Steve Fenn with analytical look at MLS in the wake of The Departed
Which teammates did David Beckham, Landon Donovan, Roger Espinoza, Kei Kamara, and Freddy Montero interact with most often in 2012?
Much been made of MLS departures (or, in Donovan’s case, his walkabout in Cambodia) this offseason, but most of these articles have been conjecture about marketing, merchandising, etc. Let’s see what a quantitative on-field analysis tells us. (Editor’s note: Thanks Steve. Long needed.)
Opta passing matrices specifically list how many passes these players sent to or received from teammates in 2012. Here’s a visualization of that data for the Galaxy:
Interesting, but a little overwhelming. More revealing with a narrower focus.
First, this study only includes outfield players on the club’s 2013 roster who played over 800 total minutes in 2012. It is fairly irrelevant at this point that Beckham didn’t exchange many passes with Edson Buddle last year.
In all of the following visualizations, passes from “The Departed” (Beckham, Donovan, Espinoza, Kamara, Montero) are on the left, and passes to them on the right. Also, teammates are ranked very roughly by position, and all keepers (including those no longer with their teams) are lumped together at the top.
Passes are listed per 90 minutes those 2 players shared the pitch. The width of each bar is driven by the minutes-shared total
Unsurprisingly, Beckham sent many passes to nearly everyone he shared the field with. Some may have overlooked how often he provided on outlet for LA’s defenders and goalkeepers (though not the Houston Dynamo it’s a good bet who were laid to waste by Beckham being the point guard on the counter in the MLS Cup something awful).
Someone else will need to show for the ball when Omar Gonzalez looks to transition the Galaxy into the attack. Note that.
Most striking, perhaps, is Robbie Keane’s reliance on Donovan and Beckham. Overall Keane received 1180 passes in 2012, and 28% of them were from Beckham and Donovan, even though all three only shared the field at the same time for 1397 of Keane’s 2519 minutes, roughly 55%.

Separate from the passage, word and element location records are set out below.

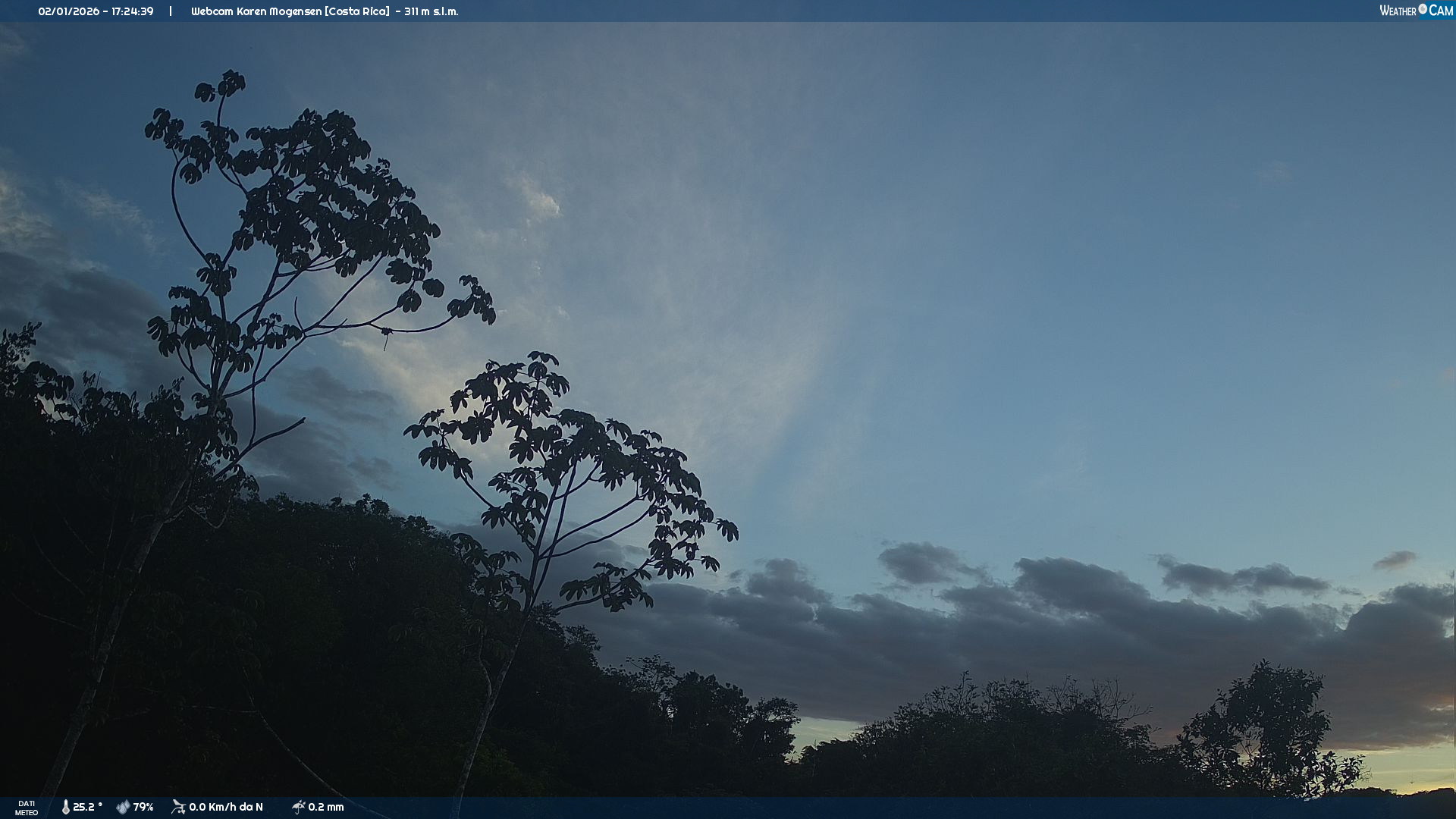Click the DATI METEO label
Screen dimensions: 1456x819
(27, 808)
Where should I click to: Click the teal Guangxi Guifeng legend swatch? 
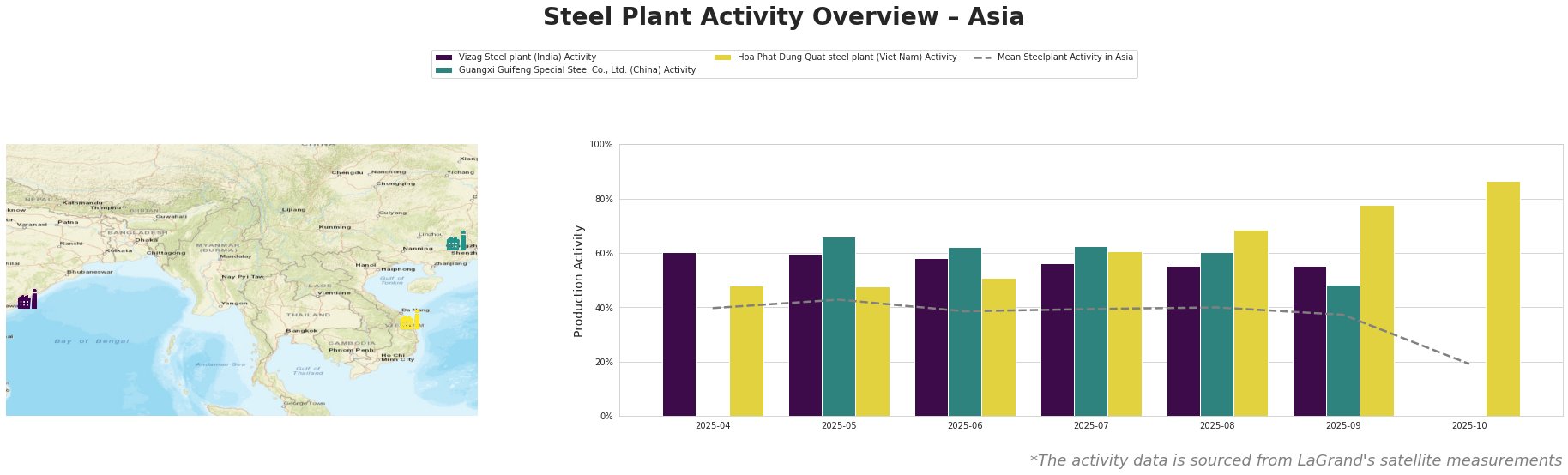click(x=443, y=70)
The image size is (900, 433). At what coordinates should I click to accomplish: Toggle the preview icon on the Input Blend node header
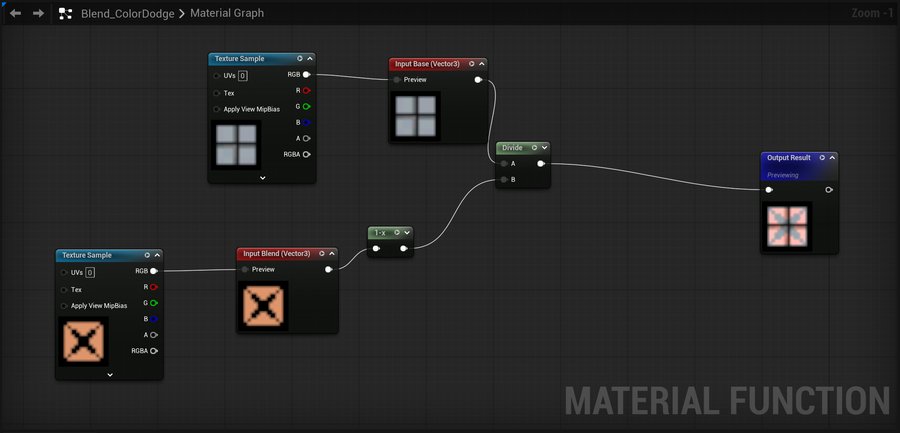pyautogui.click(x=319, y=254)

This is as good a place as any to mention that these figures do not include crosses. However, even with a crosser of the ball as skilled as Beckham, none of his teammates received more than 11 in total via his right peg all season (Keane got on the end of that many). A likely issue for the club, but it would be very hard do specify which player will miss this Beckham skill most.
Sporting Kansas City:
Bobby Convey, Seth Sinovic, and Chance Myers are interesting for their varied interactions with SKC departures. Per 90, Kei Kamara partnered with Myers on 14.4 passes, but only 5.6 with Roger Espinoza.
On the flipside, Convey and Sinovic exchanged the ball with Espinoza 14.9 and 13.9 per 90, respectively, but only 3.5 and 5.0 in an average match with Kamara.
Both Espinoza and Kamara were very active with Graham Zusi, and accounted for 295 of the passes he received and 251 of those he completed over the season. That’s 23.3% & 23.2% of his season totals while sharing only 1960 of his 2788 minutes with both of them.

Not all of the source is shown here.